◆ Yang Diminta: Lanjutkan tulisan tentang kemacetan, polusi udara, dan moda angkutan di bawah ini, mulai dari sesudah kalimat terakhirnya.

::: Teks yang Diberikan

Menyoal Kemacetan, Polusi Udara, dan Moda Angkutan Kita
Baru-baru ini, saya berkesempatan untuk raun-raun di Jakarta. Selama di sana, saya menghabiskan waktu lebih kurang satu pekan sekadar untuk melihat-lihat bagaimana penampakan dari apa yang kita sebut-sebut sebagai "pusat dari segala pusat" itu.
Berdasarkan apa yang saya tengok, satu hal menarik dari daerah ini selain daripada budaya antrenya ialah transportasi umumnya yang bervariasi, termasuk juga pelayanan petugasnya yang enggak "kaleng-kaleng".
Walaupun aktivitas saya di sana hanya sebatas berkeliling-keliling doang, saya kira saya sepakat dengan esai buatan Ajeng Rizka dengan tajuk “Jakarta Adalah Surganya Transportasi Publik, Makanya Mending Jual Aja Kendaraan Pribadimu Itu” yang terbit di Mojok pada akhir bulan Februari lalu.

::::::
::: Bahan

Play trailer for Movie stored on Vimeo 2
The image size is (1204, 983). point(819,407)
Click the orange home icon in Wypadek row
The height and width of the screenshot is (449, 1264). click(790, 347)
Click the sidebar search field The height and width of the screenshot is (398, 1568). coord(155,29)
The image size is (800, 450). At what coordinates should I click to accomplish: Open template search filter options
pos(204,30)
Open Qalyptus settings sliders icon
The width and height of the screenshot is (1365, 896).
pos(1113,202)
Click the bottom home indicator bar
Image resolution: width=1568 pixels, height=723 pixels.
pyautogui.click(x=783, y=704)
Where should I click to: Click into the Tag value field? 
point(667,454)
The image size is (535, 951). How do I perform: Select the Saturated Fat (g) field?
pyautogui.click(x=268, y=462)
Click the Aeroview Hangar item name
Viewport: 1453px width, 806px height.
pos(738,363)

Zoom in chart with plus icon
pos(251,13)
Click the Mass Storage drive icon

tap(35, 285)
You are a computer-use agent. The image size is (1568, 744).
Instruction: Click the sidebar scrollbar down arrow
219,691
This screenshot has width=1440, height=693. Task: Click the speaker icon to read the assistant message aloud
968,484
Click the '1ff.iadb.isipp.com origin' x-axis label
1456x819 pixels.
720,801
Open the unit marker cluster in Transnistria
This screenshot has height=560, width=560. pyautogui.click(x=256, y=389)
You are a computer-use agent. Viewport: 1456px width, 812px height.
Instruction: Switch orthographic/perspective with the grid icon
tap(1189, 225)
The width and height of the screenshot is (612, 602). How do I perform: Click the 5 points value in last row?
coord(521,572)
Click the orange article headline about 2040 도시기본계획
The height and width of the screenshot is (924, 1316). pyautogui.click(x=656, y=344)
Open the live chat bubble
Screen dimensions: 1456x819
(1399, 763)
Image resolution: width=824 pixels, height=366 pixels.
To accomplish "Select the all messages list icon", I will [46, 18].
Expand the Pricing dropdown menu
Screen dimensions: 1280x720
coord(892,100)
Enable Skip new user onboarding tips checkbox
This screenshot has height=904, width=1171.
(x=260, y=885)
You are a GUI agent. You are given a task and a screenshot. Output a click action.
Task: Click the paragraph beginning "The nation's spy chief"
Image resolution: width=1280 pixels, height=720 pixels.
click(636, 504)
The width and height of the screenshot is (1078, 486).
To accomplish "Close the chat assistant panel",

::::::

◆ Jawaban:
Menurutnya, asalkan kita mau meluangkan sedikit waktu dan tenaga untuk berjalan kaki, kita tak perlu merasa risau ketika bepergian di Jakarta sebab transportasi umumnya yang bervariasi. Boleh dikatakan, kita tetap bisa berlalu-lalang di kota besar ini meski tak punya kendaraan sama sekali.
Bagi saya, transportasi umum––bus, angkot, dan kereta api––pastinya sangat membantu mobilitas harian masyarakat yang berasal entah dari mana saja dan sekaligus bisa dianggap sebagai sebuah solusi atas masalah macet dan polusi udara.
A. Cinta Segitiga antara Kita dengan Kemacetan dan Polusi Udara
Ngomongin kota-kota besar, kita sama-sama setuju bahwasanya kemacetan dan polusi udara memang menjadi musuh bersama. Celakanya, justru kita-kita pulalah yang menciptakannya.
Benang merah dari cinta segitiga ini tak lain dan tak bukan yakni jumlah penduduk. Dengan kata lain, kedua masalah ini tak jauh-jauh dari buah tangan aktivitas harian kita sebagai manusia.
Untuk menengok fenomena ini, kita dapat berangkat dari hubungan antara jumlah orang dengan jumlah permintaan suatu barang.
Jadi, hipotesis yang kita peroleh yaitu peningkatan volume kendaraan di jalan raya itu cenderung berbanding lurus dengan pertumbuhan jumlah penduduk.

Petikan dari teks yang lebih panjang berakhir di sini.